New figures reveal rural areas still struggling with high levels of fuel poverty

A new government report has shone a spotlight on the fuel poverty crisis facing the country with 2.53 million households struggling to keep warm and pay their energy bills.

The latest statistics* for 2017 reveal one in ten homes in England are 'fuel poor' which means their energy costs are above average and their remaining disposable income after paying their bills puts them below the poverty line.

This is a decrease of just 0.2% since the previous report for 2016, suggesting little progress has been made to support the most vulnerable in society.

The average fuel poverty gap, the reduction in energy bills that the average fuel poor household needs to come out of fuel poverty, is £321. However, rural areas are disproportionately affected with the figure rising to £571, nearly double that of urban areas.

This is largely due to rural homes typically being older and poorly insulated, making them more expensive to keep warm. The report also highlights a lower uptake of energy efficiency improvements as one of the drivers for the increase in fuel poverty.

In response to the findings, OFTEC, which represents the oil heating industry, is urging the government to provide more support for rural households.

"Whilst some progress has been made in tackling the fuel poverty epidemic facing the country there is still a long way to go, with many people still struggling with high energy bills and poorly insulated properties", says Malcolm Farrow of OFTEC.

"Whilst current temperatures provide a summer respite, in a few months' time when the winter weather returns, keeping warm and managing energy bills will once again become a source of concern for many households. It is shocking that in 2019 so many people still cannot afford the basic human right of living in a warm house."

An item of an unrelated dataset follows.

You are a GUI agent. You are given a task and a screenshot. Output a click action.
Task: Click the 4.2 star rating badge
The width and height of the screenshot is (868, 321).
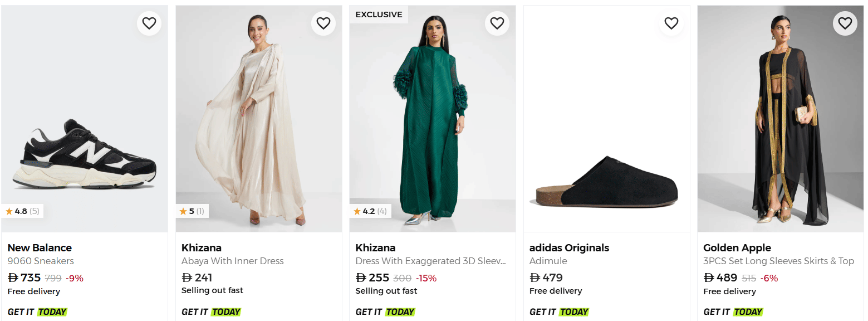tap(370, 211)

The report also highlights that fuel costs for the least efficient properties (Band G) are three times higher than those of the most efficient (Band A). As a result, those living in Band G properties are twice as likely to be fuel poor. This is despite many rural households relying on oil heating which is the cheapest option for those living off the gas grid.

Malcolm added: "A key issue we need to address is improving the energy efficiency of our housing stock which is some of the worst in Europe. This can be achieved through better insulation and upgrading to modern boilers which are more efficient and cheaper to run. There is government financial support available for the poorest households, such as the ECO3 scheme, and a local OFTEC registered technician will be able to advise on how to access this help."